OLHOS DE VER E OUVIDOS DE OUVIR

Depois de um período de clausura no ventre materno, geralmente nove meses, somos promovidos à condição de recém-nascidos, momento em que passamos a contar idade, pela passagem no Planeta Terra. Eis-nos, talvez, o mais indefeso dos animais. Somos frágeis e não temos consciência de nada ao derredor. Estamos absolutamente nus. Não temos conhecimento, nem capacidade para praticar as regras de sobrevivência. E se não tivermos cuidadores que nos alimentem e protejam, teremos apenas alguns instantes ou algumas horas de vida.

Ao chegar aqui, um tem a sorte de nascer em berço de ouro, provido de finíssima inteligência e de uma compleição física perfeita e bela. Outro vem ao mundo em meio à miséria, às vezes com deficiência física e mental, ou traz consigo assombrosa feiura. Um estará rodeado pelo amor, outro, pelo ódio.
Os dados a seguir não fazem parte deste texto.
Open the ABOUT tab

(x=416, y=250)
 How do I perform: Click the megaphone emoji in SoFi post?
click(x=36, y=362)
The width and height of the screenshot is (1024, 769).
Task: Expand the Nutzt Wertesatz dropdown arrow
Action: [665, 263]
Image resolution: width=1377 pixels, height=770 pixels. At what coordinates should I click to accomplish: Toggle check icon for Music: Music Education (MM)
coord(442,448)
Um nasce num país onde reina a paz, outro, em meio à barbárie da fratricida guerra. Em suma: um tem mais probabilidade de atravessar a vida nas asas da felicidade. Outro está condenado a conduzir o fardo da miséria e da desgraça.

Uma síntese bem simples e rudimentar desta realidade seria afirmar que nossa vida neste mundo faz parte de uma tragicomédia em cujo roteiro predominam o paradoxo, o mistério, as condenações sem motivo e as injustiças inexplicáveis.
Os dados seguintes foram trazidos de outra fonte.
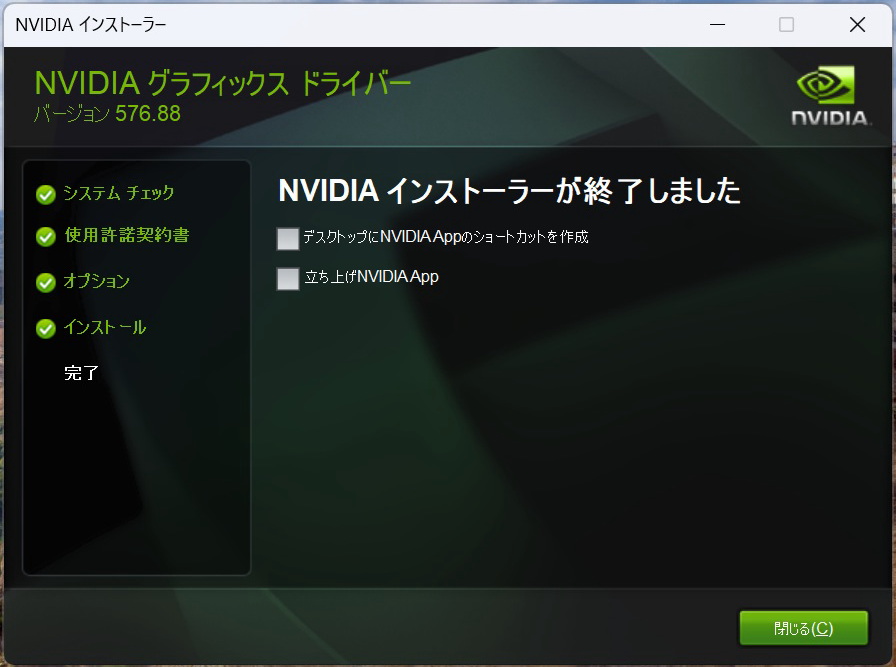
Task: Minimize the NVIDIA installer window
Action: point(716,24)

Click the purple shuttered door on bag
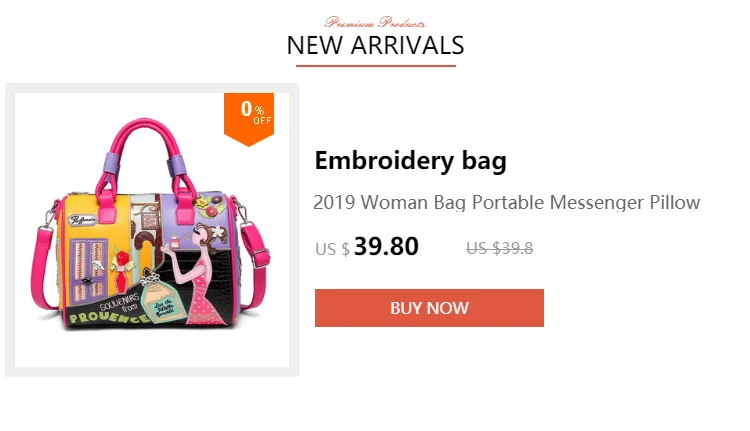88,270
Neste contexto, de onde viemos? Que estamos fazendo aqui? Para onde iremos depois? Será que após nossa passagem pela Terra, viajaremos para o “nada”? Onde está o que chamamos de Deus? Ele existe? Como realmente ele é? Qual a verdade sobre tudo isto?

Eu, particularmente, trago a convicção de que há algo maior. Há de existir uma outra realidade paralela que comanda tudo.
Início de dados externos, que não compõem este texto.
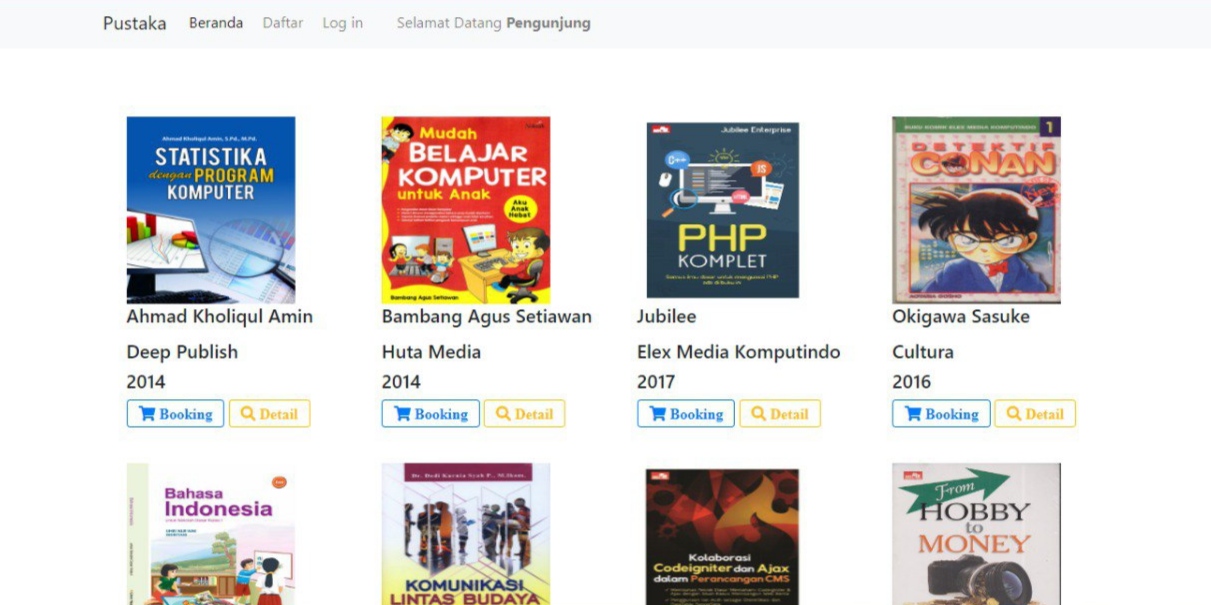The image size is (1211, 605).
Task: Open the Beranda menu item
Action: 214,22
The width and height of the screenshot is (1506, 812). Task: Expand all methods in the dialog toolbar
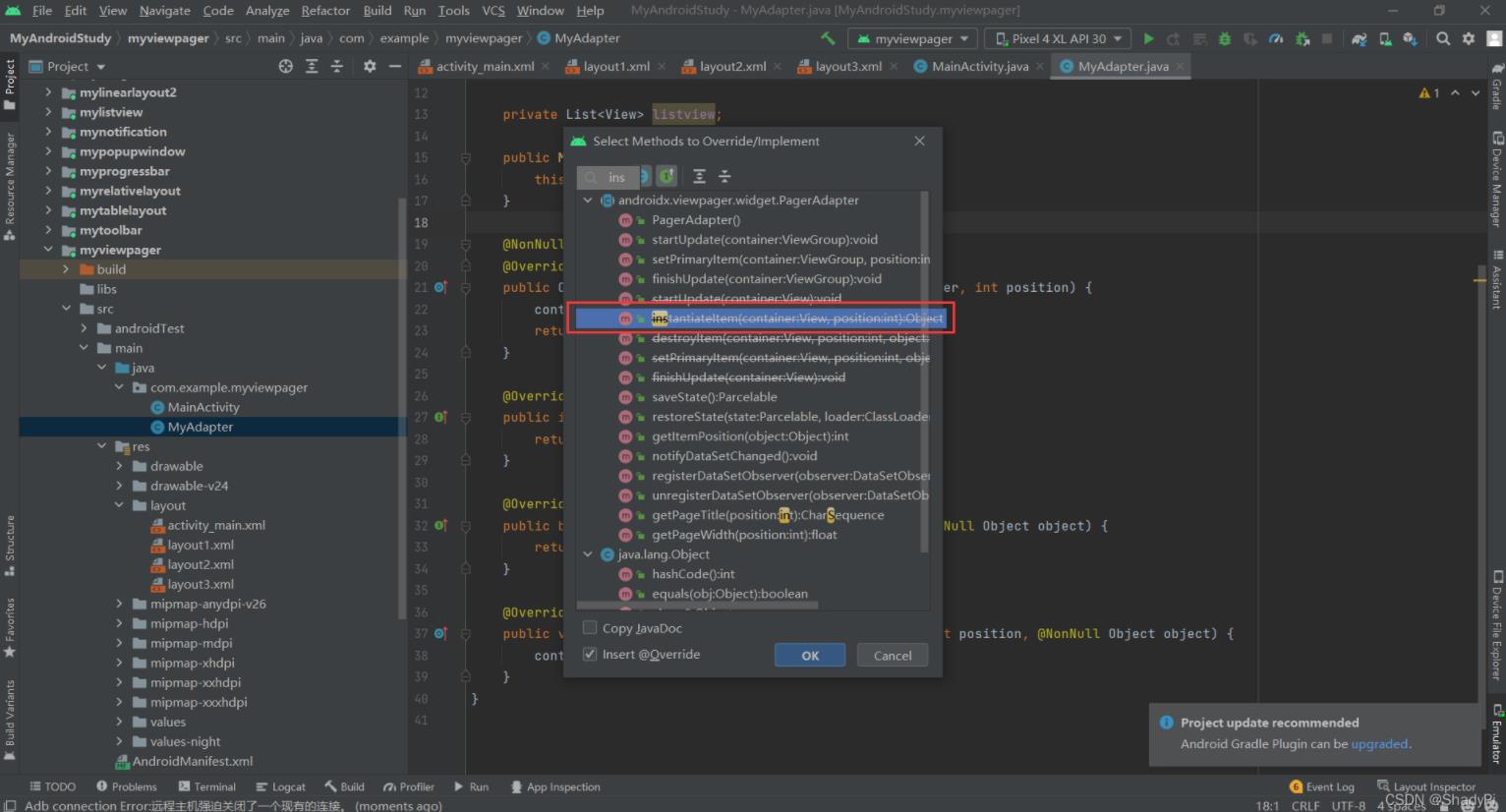point(699,177)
Espero que, motivados por minhas interrogações, não me apareçam centenas de “iluminados”, que veem e ouvem tão-somente com a miopia e a surdez de seus olhos e ouvidos físicos.

Há alguns dias, mantive importantíssima conversa com uma senhora que me é muito querida e a quem devoto desmedido respeito, oportunidade em que abordamos este assunto.

Foi-me por ela dito que tais questionamentos sempre foram feitos e sempre foram respondidos com justificativas que só satisfazem aos detentores de fé não raciocinada. E isto a tradição nos repassa como verdades supremas, com um inferno e um céu que ilustram tudo.

E minha sábia amiga, quando se referiu a Deus, arrematou:

– Temos que buscar o Deus que está dentro de cada um de nós. Só assim nos aproximaremos da Verdade. Durante a vida, colocam um deus num caixote e nos repassam. Aí, passamos a morar ali também, encaixotados e sem horizontes. Coitados daqueles que não buscam os “olhos de ver” nem os “ouvidos de ouvir”.